My first role in property was as a humble labourer working on building sites in and around London, so you could say that I’ve learnt the trade from the ground up.
It’s been quite the journey from there to becoming CEO of a growing luxury construction firm with annual revenues of over £12m. It’s certainly felt like a rollercoaster ride at times.
Growing up in northeast Poland, London was always talked about as this ‘promised land’. People my age were going over to find jobs in construction or on farms, but I actually had my sights set on something altogether different – becoming a professional pianist.
As fate would have it, an accident during my teens ended any hopes of a professional music career. I didn’t have a whole lot of options, and I began to give some thought to trying my luck in the UK. At age 18, I pooled my resources and hopped on a plane to London. I had about £200 to my name; it wasn’t the time to be weighing up career choices, and finding work of any kind was the name of the game.
I’ve always been a good networker. After a short spell working the night shift in a food-packaging factory, I was able to talk my way into a job with a small construction firm owned by a friend of a friend.
I started out on site, pitching in on home renovations and developments across the South East. I soon realised that working on the client side was a much better match for my skill-set than pouring cement. I managed convince the owner to try me out in sales.
Now that I was finally in the right role, I could really throw my heart and soul into my work. I spent a good few months travelling in and out of London, setting up early-morning meetings where I’d pitch for construction work.
It was hard graft, but I loved every minute of it. After a full year in the role I’d succeeded in doubling my employer’s annual revenues more or less single-handedly.

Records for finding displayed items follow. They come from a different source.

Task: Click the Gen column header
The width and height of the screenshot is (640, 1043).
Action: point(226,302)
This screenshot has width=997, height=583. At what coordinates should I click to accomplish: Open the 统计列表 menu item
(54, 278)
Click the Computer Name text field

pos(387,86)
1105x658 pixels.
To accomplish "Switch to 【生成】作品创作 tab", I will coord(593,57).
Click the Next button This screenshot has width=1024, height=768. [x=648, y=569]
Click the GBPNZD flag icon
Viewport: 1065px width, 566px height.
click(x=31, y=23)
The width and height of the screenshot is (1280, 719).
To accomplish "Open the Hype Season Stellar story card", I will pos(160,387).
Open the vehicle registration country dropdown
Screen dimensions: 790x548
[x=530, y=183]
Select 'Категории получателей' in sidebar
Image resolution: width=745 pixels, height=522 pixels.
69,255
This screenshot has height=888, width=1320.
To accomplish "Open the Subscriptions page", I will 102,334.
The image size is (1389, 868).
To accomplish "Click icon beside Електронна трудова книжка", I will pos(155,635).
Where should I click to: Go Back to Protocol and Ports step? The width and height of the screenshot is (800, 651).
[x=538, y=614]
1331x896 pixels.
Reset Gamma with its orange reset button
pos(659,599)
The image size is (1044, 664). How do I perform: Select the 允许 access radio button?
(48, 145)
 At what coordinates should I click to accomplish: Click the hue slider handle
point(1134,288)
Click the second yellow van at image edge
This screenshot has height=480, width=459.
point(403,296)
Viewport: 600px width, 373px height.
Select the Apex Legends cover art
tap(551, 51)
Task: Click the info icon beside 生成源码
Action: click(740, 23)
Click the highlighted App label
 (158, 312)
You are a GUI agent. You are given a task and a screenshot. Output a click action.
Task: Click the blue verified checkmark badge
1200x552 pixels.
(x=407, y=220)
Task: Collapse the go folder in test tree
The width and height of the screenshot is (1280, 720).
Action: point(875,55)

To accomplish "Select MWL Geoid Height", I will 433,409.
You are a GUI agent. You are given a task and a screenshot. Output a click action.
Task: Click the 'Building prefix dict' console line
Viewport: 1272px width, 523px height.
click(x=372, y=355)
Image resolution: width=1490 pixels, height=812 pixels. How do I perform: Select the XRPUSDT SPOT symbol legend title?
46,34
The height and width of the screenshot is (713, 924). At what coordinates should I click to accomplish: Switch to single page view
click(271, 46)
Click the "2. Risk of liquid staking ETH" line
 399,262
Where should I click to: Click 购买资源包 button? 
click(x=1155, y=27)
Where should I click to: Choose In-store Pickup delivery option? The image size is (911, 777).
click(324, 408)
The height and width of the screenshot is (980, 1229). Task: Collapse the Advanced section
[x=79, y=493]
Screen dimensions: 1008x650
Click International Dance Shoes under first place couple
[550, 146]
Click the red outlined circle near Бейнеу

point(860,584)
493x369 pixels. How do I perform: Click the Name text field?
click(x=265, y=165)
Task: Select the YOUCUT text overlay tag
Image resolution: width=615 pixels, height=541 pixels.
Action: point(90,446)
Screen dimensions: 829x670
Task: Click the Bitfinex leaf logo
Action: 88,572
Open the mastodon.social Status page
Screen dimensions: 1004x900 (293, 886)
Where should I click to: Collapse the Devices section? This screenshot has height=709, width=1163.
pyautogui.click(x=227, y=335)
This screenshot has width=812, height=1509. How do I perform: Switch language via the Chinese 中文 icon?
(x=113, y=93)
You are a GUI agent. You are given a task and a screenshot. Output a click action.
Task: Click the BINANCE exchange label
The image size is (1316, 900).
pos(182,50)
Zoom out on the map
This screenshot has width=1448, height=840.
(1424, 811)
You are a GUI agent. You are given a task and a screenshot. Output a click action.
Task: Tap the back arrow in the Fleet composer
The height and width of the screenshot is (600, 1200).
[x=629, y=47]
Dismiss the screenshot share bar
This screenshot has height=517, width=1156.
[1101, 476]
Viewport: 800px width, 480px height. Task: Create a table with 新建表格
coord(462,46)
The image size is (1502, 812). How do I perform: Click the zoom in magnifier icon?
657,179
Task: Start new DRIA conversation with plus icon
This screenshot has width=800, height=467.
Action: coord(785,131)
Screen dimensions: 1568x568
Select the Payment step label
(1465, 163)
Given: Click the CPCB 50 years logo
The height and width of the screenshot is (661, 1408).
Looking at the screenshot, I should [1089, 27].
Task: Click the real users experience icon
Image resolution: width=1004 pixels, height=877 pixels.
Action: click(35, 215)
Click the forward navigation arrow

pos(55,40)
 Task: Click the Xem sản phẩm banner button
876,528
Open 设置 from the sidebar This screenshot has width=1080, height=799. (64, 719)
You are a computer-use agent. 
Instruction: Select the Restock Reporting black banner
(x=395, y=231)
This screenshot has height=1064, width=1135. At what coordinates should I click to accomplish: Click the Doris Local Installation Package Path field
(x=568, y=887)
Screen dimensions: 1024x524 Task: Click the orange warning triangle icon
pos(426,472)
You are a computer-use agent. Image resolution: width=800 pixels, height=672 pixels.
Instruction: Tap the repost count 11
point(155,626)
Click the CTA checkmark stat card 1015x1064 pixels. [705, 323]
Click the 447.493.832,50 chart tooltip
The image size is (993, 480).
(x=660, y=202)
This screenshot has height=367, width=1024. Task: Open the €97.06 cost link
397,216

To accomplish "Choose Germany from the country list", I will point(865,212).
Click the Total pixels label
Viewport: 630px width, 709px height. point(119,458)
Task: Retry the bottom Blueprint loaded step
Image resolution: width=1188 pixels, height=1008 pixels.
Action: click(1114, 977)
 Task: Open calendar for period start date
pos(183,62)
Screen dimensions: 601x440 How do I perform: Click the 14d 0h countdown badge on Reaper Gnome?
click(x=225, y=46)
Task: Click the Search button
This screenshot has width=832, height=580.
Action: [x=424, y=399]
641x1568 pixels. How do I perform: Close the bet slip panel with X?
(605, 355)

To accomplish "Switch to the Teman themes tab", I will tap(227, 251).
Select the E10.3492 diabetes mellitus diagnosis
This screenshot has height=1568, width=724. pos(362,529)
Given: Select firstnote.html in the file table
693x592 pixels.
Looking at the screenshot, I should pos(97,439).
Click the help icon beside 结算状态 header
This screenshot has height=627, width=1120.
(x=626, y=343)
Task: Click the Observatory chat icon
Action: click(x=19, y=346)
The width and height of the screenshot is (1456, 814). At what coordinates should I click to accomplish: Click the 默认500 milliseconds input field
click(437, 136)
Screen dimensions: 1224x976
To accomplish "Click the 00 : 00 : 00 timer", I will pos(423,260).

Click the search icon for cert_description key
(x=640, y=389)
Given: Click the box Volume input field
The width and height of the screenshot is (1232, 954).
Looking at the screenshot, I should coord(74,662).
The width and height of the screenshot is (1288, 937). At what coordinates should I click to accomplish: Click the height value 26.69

At the same time, I was hungry for something bigger. Here I was young, nothing to lose and living in one of the world’s hottest real estate markets – so why not start my own business?
I saw a gap in the market for a luxury construction business that catered exclusively to a high-net-worth clientele. I’d spent the past few months selling to countless successful business owners and executives at FTSE 500 firms.
What they all had in common – other than plenty of money – was that they appreciated quality when they saw it.
These were people whose professional lives demanded the utmost perfection and attention to detail – why should something like renovating a house be any different?
I’d also learnt that they were prepared to pay a bit more for a service if it meant a great end product, and the peace of mind that comes from not having to worry about setbacks or missed deadlines.
It might sound like a pretty simple concept, but you’d surprised at how many smaller firms struggle to deliver these kinds of assurances. When ordinary people talk about the construction industry, it’s always in the context of shoddy workmanship, or projects going over time and budget.
From the very start, Finch Lockerbie was all about offering the highest quality construction services, while instilling a professional, corporate mindset with regards to customer service and project management.
I launched the company out of a small office in Richmond with a skeleton staff of three. We turned over around £200,000 in Year One; it was a solid start and it proved that the idea worked. I’d made a point of only hiring the best workers and craftsmen on the contracts we’d taken on. This meant our profits weren’t huge to begin with, but our work did generate plenty of repeat business and referrals.
Soon enough, we got our first big break. It was a multi-million-pound contract to re-fit a Georgian townhouse on Old Queen Street. The entire eight-storey building was being converted from an office complex into a luxury private residence by a group of private investors. They ordered the works: marbled fireplaces, cantilevered staircases, an oak-panelled study, pearl-coated joinery – no expense spared.
We thrust all our energy into making sure the project was a success. The quality of the finished product was so high that the property ended up selling for more than twice the original purchase price.
This is when things really began to take off. Word spread, and with offers flooding in I brought new people into the business, including Greg Bell – a 35-year industry veteran – as head of operations. Having someone I can rely on entirely to manage things on site frees me up to focus on client management and on growing the business.
We doubled our sales in Year Two – and then again the following year. By the end of Year Four, turnover had risen by nearly 6,000% since we’d started trading – that’s unheard of in this industry.
People often ask me for the secret of our success, but it isn’t really down to one thing. We’ve not had to spend tens of thousands on advertising, for example; it’s all about building the brand organically through hard work and providing a great end product.
I’m ambitious. I want to continue growing Finch Lockerbie and adding new services and markets. At the same time, we can’t let our standards drop or lose sight of what makes us different to all the other firms out there.
Ultimately, it’s my job to make sure every client we work with receives five-star treatment. That’s our business model, and no amount of success will ever change that.
Jacob Lorek is a London-based entrepreneur and business owner. While his commercial experience extends to a wide range of different industries, his primary expertise lies in the high-end residential and luxury construction sector.
Since entering the real estate profession in the late 2000s, He has been successful in founding and scaling up a number of thriving companies, culminating in the creation of his core business, Finch Lockerbie, in 2013.